Ich seufzte und versuchte mit Jake mitzuhalten. Er lief einige Meter vor mir in seinem Tempo, drehte sich ab und zu mal zu mir, um festzustellen, dass ich viel zu langsam für seine Erwartungen war.

Aber immerhin hetzte er mich beim joggen nicht. Er wusste anscheinend, dass es um die Ausdauer und nicht die Geschwindigkeit geht. Wirklich dankbar konnte ich ihm dafür allerdings nicht sein.

Wir liefen schon eine Ewigkeit die Feldwege entlang, durch den spärlichen Wald und gefühlt eine Stunde zwischen dem Schilf um diesen See.

Mein Gehirn fühlte sich an wie Matsch. Mein Kopf wurde schwer und meine Beine ließen sich nur noch mühselig vom Boden emporheben.

"Wie lange noch?", rief ich ihm fragend zu.

Ich sammelte all meine Energie zusammen, um nicht einfach stehen zu bleiben, so wie es jeder einzelne Muskel von mir verlangte. Und mein Unterbewusstsein erwartete von mir diese kräftezehrenden Bewegungen augenblicklich einzustellen.
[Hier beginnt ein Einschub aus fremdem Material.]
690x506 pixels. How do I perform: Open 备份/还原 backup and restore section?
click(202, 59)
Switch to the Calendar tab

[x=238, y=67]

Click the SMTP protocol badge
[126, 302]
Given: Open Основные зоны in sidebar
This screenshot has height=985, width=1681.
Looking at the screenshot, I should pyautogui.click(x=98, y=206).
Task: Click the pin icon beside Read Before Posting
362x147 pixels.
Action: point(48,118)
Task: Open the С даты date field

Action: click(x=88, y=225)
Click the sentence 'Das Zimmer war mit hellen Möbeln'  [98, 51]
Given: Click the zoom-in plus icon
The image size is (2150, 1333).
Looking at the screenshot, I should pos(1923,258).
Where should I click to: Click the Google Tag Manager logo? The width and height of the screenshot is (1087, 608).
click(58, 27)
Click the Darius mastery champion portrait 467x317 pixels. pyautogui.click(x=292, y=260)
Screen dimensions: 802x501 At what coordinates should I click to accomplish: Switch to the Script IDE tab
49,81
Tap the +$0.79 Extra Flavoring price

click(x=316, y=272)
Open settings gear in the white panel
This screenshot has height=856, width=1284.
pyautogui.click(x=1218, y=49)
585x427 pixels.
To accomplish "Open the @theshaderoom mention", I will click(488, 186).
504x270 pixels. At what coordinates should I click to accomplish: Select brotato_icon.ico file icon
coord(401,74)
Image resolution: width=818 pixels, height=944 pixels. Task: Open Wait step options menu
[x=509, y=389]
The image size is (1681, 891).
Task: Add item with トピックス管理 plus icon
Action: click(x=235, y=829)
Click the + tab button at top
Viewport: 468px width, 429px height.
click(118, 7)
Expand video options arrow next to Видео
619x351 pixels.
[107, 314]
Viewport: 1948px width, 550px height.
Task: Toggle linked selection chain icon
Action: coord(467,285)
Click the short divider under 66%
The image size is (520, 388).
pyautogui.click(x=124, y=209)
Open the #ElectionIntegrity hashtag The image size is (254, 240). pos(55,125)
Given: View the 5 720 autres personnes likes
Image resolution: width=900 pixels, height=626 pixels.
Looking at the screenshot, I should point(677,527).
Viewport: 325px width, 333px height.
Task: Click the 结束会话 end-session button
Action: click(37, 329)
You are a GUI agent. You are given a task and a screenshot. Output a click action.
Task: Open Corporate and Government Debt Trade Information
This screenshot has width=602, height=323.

Ich war so kurz davor einfach aufzugeben.

"Bis zu dem Pfahl dahinten... das sind noch ca. 400 Meter!", informierte Jake mich und legte sogleich den Endspurt an.

Ich schnaubte erschöpft und wischte mir den Schweiß von der Stirn. Ich atmete einmal tief ein und aus.

Mittlerweile hatte ich genug Selbst-Disziplin erlernt, um mich dieser Herausforderung stellen zu können. Und so zügelte ich meinen Willen und beschleunigte auf ein Tempo, dass ich auf dieser Zielgerade hoffentlich halten konnte.

Sobald ich nahe genug an dem Pfahl war, um mich selbst betrügen zu können, bremste ich japsend nach Luft ab und ging völlig fertig in die Hocke.

"Schöne Aussicht, hm?", sagte Jake und lies seinen Blick über den See gleiten, hatte seine Hände auf die Hüften gestemmt.

Ich folgte seinem waghalsigen Blick, sah zwischen dem sich leicht wiegendem Schilf auf die dunkle, ruhige Wasseroberfläche.

Genießen konnte ich das im Moment allerdings nicht, stellte ich fest, lies mich unsanft auf den erdigen Boden gleiten. Spürte unangenehm, wie sich ein paar spitze Kieselsteine in meinen Körper drückten.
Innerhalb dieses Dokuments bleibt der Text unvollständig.